FON Group’s revenue mix will shift from voice to data and Internet services, Esrey said. Currently, 70 percent of its long-distance revenue comes from voice, and 30 percent from data and Internet services, while in the local operations 90 percent of revenue comes from voice and just 10 percent from data and Internet services. But by 2003, some 50 percent of FON Group’s revenue will come from data and broadband services, he said.
The fixed-line group’s Internet and related services account for about US$1 billion in annual revenue today, and the company anticipates this will increase to $5 billion by 2003, the company said in a statement. This will be driven by expanded transport capabilities, Web hosting, value-added services like managed network services and applications, as well as global IP (Internet protocol) services.
Sprint’s International expansion will focus on development of centers in Europe and Asia to better address the Internet business market and multinational companies.
In the United States, Sprint plans to deploy local fiber rings in 20 major markets. The company will utilize fibre-leasing arrangements to reduce the company’s access costs, according to the company statement. In total, the FON unit’s capital investment is expected to increase to $6.2 billion in 2001 compared to $5 billion in the 2000, the company said. Nearly $1 billion of the new initiatives will focus on expanding wireless broadband MMDS (multi-channel, multi-point distribution service) and DSL (Digital Subscriber line) capabilities and develop broadband product applications.
In 2000, earnings-per-share is expected by the company to be between $1.80 and $1.90 a share for the FON Group, after strategic investments.

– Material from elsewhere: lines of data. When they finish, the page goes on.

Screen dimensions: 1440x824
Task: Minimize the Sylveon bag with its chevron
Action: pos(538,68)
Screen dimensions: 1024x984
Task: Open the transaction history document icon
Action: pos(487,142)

The top end of the forecast would hit the earnings mark of $1.90 that First Call/Thomson Financial forecasts.
The FON Group is expected to have earnings per share of between $1.65 and $1.75 for 2001. This falls below the $2.10 a share earnings estimates in 2001 from analysts polled by First Call/Thomson Financial. The company forecasts that by 2003 earnings per share could hit $2.68 a share.
During 2001, core earnings per share are expected by the company to grow at a low mid-single digit rate. The company cautioned that revenue and earnings estimates could be reduced if pricing pressures in long distance accelerate.

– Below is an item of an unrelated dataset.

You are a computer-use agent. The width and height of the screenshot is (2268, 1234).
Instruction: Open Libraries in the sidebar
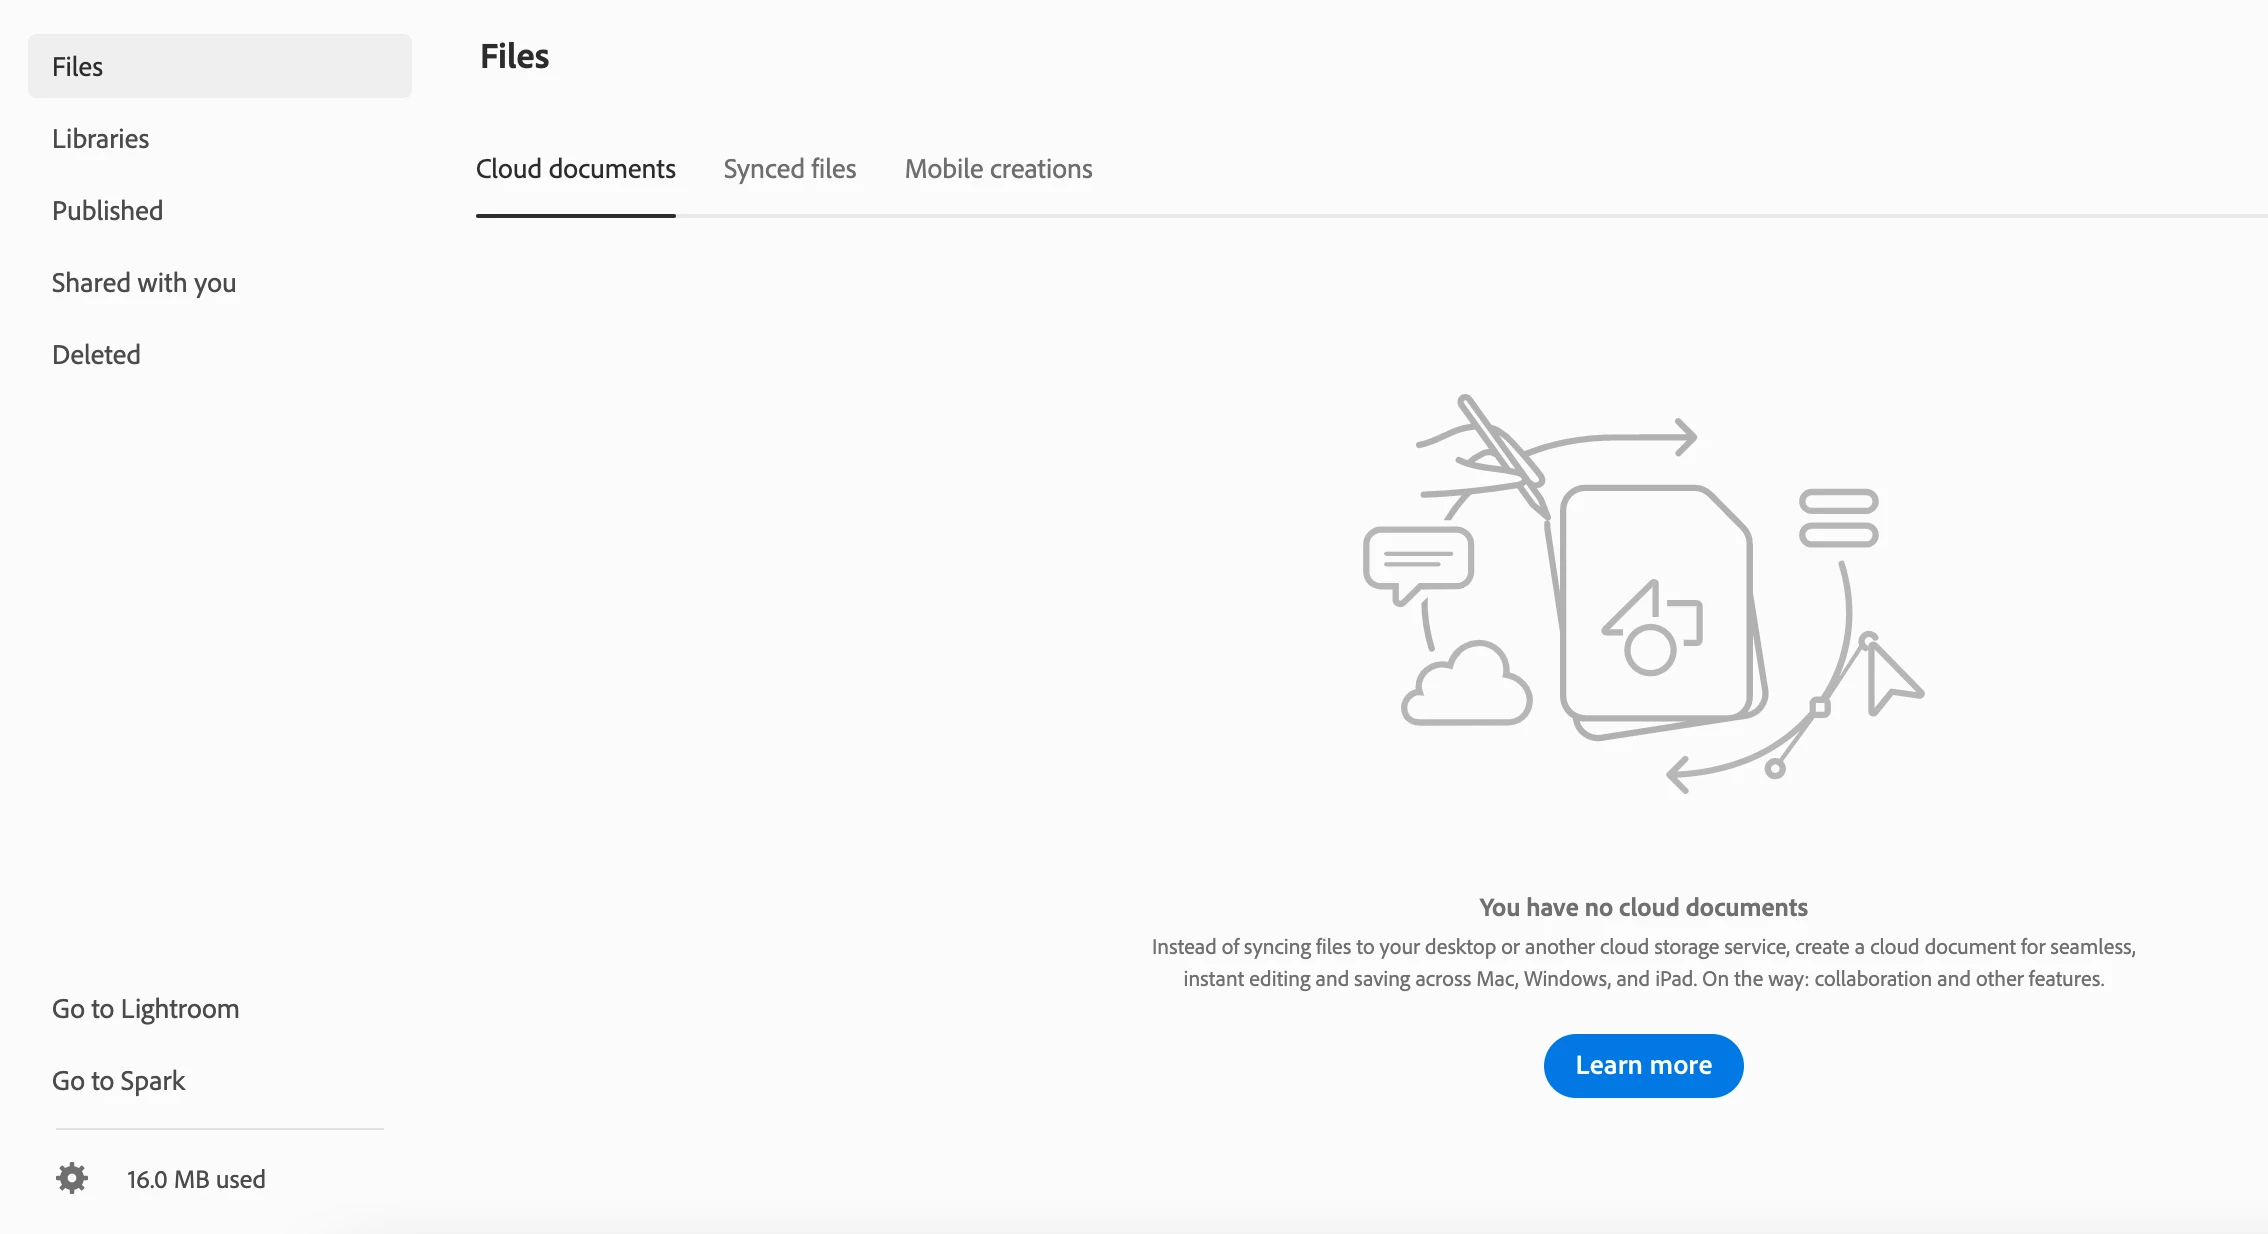(100, 139)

Sprint forecast that within five years about 60 per cent of the PCS unit’s consumer base, and nearly all of its business customers, will be using wireless Web services. The resulting Internet services revenue is expected to offset any expected erosion of voice revenue caused by pricing pressures.
Investment to upgrade the Sprint’s digital PCS network to third generation (3G) technology will provide doubled voice capacity and increase data transmission speeds, the company said. The migration to 3G will represent “better economics” for the Westwood, Kansas-based company through improved spectrum efficiency and upgrades to its network, the company said.
Earnings guidance for the PCS unit was not provided, but revenue forecast suggests growth of 50 per cent in 2001 and 30 per cent to 35 per cent in 2002. First Call/Thomson Financial expects a loss of $1.93 a share for PCS in 2000 and a loss of $1.03 per share for the wireless unit in 2001, according to the analysts it polled.
The U.S. markets gave a mixed reaction to news early Friday. Shares of FON traded up 12 cents or .56 percent to $22.62 a share in early morning trading. PCS shares fell $3.43 or 9.4 per cent to $33.12 a share.